Given request 1
Reproduce the records exactly, everything from the start of the records down to the line containing "will (x=219, y=129).", with both ends included.

* START Quoted passage *

25. A component as on one of claims 23 or 24, characterized in
that: the input and the output of each shift register (RDM.sub.j)
are connected to a same external pin by the intermediary of a logic
gate (PL.sub.j), a configuration register (RC.sub.2) is provided of
a capacity corresponding to the number of shift registers
(RDM.sub.j), the forcing logic (LF) connected to the configuration
register (RC.sub.2) comprises a logic unit adapted to control the
logic gates (PL.sub.j) in order to force the operation of each
shift register (RDM.sub.j) in the input mode or in the output mode
as a function of a bit contained in the configuration register
(RC.sub.2) provided to said shift register (RDM.sub.j).
26. A component as in one of claims 23, 24 or 25, characterized in
that: the input and the output of each shift register (RDM.sub.j)
are connected to the same external pin by the intermediary of a
logic gate (PL.sub.j), a configuration register (RC.sub.3) is
provided with a capacity corresponding to the number of shift
registers (RDM.sub.j), the forcing logic (LF) connected to the
configuration register (RC.sub.3) comprises a logic unit connected
to control the reading of the memory (RAM) and adapted to control
each logic gate (PL.sub.j) either in the output mode at the moment
of reading of the memory (transfer of the memory RAM to the
corresponding register RDM.sub.j) during the entire duration of the
emptying of said shift register (RDM.sub.j), of in the input mode
the remainder of the time.
27. A component as in one of claims 23, 24, 25 or 26, characterized
in that it comprises an external input pin (bit/bloc), one or more
external data input/output pins, a control logic (COM) connected to
the input pin (bit/bloc), to the data input/output pines, to the
memory (RAM) and to the selection logic (LSR) and adapted according
to the state of the input (bit/block) for generating either the
transfers of blocks of information (bi) between memory (RAM) and
shift registers (RDM.sub.j), or the transfers of bits directly
between the memory (RAM) and the data pins.

* END Quoted passage *
* START Entries supplied *

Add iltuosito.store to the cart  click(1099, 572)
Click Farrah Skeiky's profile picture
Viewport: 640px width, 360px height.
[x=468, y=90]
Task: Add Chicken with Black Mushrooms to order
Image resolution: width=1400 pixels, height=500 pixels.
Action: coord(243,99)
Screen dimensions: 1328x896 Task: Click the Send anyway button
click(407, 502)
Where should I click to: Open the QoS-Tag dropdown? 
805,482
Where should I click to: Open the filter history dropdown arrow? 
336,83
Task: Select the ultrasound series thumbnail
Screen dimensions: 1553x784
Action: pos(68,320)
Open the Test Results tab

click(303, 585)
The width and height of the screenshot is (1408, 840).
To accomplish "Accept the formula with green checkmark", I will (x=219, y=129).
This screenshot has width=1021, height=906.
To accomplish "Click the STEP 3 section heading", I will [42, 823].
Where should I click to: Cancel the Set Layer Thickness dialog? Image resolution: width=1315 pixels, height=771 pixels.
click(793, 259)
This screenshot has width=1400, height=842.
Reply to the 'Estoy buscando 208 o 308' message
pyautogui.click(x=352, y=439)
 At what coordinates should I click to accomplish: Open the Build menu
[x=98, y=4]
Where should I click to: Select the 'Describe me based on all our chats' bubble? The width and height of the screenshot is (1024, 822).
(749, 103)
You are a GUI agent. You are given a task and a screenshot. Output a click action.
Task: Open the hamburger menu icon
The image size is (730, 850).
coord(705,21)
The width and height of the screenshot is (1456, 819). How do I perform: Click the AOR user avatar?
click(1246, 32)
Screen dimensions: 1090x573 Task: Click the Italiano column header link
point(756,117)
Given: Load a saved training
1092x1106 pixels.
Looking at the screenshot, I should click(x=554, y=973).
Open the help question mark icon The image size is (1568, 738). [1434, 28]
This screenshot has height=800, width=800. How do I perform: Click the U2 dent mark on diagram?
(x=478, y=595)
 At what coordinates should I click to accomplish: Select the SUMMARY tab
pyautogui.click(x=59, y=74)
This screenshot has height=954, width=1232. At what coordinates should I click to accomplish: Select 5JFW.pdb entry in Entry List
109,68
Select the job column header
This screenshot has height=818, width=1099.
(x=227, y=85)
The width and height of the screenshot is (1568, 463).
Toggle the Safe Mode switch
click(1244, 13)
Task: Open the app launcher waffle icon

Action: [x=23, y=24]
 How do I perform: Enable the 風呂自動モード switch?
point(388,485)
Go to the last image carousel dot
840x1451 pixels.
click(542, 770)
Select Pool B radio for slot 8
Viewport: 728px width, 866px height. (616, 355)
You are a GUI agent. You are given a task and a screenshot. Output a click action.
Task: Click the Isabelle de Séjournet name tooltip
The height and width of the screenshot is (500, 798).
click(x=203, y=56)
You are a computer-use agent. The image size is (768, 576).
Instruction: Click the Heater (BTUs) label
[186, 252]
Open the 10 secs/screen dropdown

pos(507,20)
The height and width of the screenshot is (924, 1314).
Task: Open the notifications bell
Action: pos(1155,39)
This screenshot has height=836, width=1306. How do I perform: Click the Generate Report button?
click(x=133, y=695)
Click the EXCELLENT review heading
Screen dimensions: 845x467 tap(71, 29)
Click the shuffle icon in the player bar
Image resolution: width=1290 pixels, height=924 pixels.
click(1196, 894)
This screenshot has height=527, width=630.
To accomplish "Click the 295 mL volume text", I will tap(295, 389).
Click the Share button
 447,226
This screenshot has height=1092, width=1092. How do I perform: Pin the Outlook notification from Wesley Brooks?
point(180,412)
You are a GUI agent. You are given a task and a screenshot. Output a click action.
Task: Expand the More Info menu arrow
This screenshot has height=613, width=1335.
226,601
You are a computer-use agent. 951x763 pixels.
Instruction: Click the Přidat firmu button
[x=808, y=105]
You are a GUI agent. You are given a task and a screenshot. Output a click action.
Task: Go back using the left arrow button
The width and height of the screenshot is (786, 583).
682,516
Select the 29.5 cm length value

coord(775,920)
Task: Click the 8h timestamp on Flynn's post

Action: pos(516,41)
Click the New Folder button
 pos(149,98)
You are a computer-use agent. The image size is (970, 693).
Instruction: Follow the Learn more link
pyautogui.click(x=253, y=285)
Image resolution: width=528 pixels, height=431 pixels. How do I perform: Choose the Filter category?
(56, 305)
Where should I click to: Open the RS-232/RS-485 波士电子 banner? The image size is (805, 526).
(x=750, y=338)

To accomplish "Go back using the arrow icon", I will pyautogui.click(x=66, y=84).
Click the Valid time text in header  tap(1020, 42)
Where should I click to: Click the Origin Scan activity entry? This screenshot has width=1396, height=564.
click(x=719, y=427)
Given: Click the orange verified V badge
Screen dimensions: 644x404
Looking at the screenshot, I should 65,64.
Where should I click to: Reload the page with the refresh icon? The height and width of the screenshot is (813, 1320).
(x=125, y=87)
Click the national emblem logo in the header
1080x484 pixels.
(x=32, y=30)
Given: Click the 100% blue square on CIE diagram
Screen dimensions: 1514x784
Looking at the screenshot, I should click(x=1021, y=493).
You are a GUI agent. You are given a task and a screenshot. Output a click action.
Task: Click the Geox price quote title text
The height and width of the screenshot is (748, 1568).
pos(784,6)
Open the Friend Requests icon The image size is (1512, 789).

* END Entries supplied *

Given request 2
In the patent claims, what are the input and the output of each shift register connected to?

Full solution 1
Add iltuosito.store to the cart  click(1099, 572)
Click Farrah Skeiky's profile picture
Viewport: 640px width, 360px height.
[x=468, y=90]
Task: Add Chicken with Black Mushrooms to order
Image resolution: width=1400 pixels, height=500 pixels.
Action: coord(243,99)
Screen dimensions: 1328x896 Task: Click the Send anyway button
click(407, 502)
Where should I click to: Open the QoS-Tag dropdown? 
805,482
Where should I click to: Open the filter history dropdown arrow? 
336,83
Task: Select the ultrasound series thumbnail
Screen dimensions: 1553x784
Action: pos(68,320)
Open the Test Results tab

click(303, 585)
The width and height of the screenshot is (1408, 840).
To accomplish "Accept the formula with green checkmark", I will (x=219, y=129).

Full solution 2
They are connected to the same external pin by way of a logic gate (PL.sub.j).